8. Warwick Castle (1068) in Warwickshire, England
William the Conqueror originally built a motte-and-bailey castle on this site in the 11th century, but it was replaced by a stone castle during the following century. The castle’s façade was redone during the Hundred Years War. After serving as a stronghold for several centuries, the castle was given to Sir Fulke Greville in 1604 and he turned it into a country house.
The Tussauds Group purchased Warwick Castle from the Greville family in 1978, and it changed hands again in the 21st century. Merlin Entertainments now leases the site from Prestbury Group. It is still a popular tourist attraction with seasonal exhibits, musical events, and Dragon Slayer evenings.
9. Reichsburg Cochem (1000) in Cochem, Germany
The Reichsburg Cochem is also called the Cochem Imperial Castle. Originally built in the early 12th century, it was made an imperial castle by King Konrad III. In the 17th century, Louis XIV’s troops overran and destroyed the castle as part of the Nine Years’ War.
It remained in ruins for more than a century before being purchased by a businessman and reconstructed in the late 19th century. It is now owned by the town of Cochem.
Visitors can experience a guided tour of the castle in German and visit the courtyards independently. The castle also hosts special meals and interesting events throughout the year.
10. Portchester Castle (11th century) in the UK
Portchester is at the head of Portsmouth Harbor and the castle’s grounds hosted a Roman fort starting around the 3rd century. The Roman defenses became part of the medieval castle, built in the late 11th century. It was initially owned by the monarchy and used as a hunting lodge by King John.

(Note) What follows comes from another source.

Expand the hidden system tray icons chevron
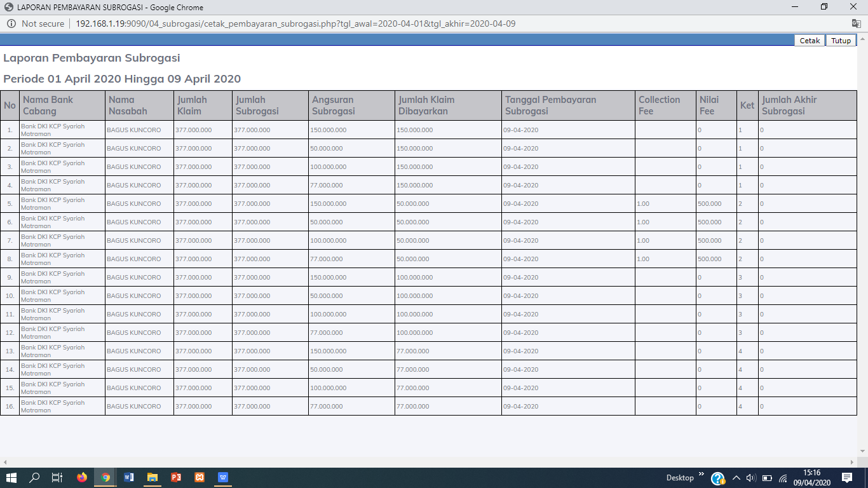Viewport: 868px width, 488px height. [736, 478]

In the following centuries, it was briefly taken over by the French before returning to English control and also was the site where culprits trying to overthrow Henry V were apprehended. Beginning in the 17th century, it was frequently used as a prison. Today it is open to visitors and includes exhibits for tourists to enjoy
11. Citadel of Aleppo (c. 3000 BCE and 12th century) in Aleppo, Syria
The Citadel of Aleppo is the only structure on our list of oldest castles located in the middle east. It is a fortified palace located on a hill in Aleppo. Although locals used the site beginning in the 3rd century, the current citadel was probably built in the 12th and 13th centuries.
It forms part of the Ancient City of Aleppo, a historic city center of almost 1.5 square miles and a UNESCO World Heritage Site. In the 2010s, nearby fighting damaged the structure. But the citadel is currently open to the public while repairs continue.
12. Kilkenny Castle (1213) in Kilkenny, Ireland
The first castle at this location was probably a wooden structure built by the Earl of Pembroke in the 12th century. In the 13th century, the stone Kilkenny Castle was constructed and three of the original towers survive today.
The ownership of the castle changed several times through the following centuries and was damaged during the Cromwellian conquest of Ireland. The castle now belongs formally to the people of Kilkenny, with the Office of Public Works managing the castle and its grounds. It is open to visitors, with guided tours offered throughout the year.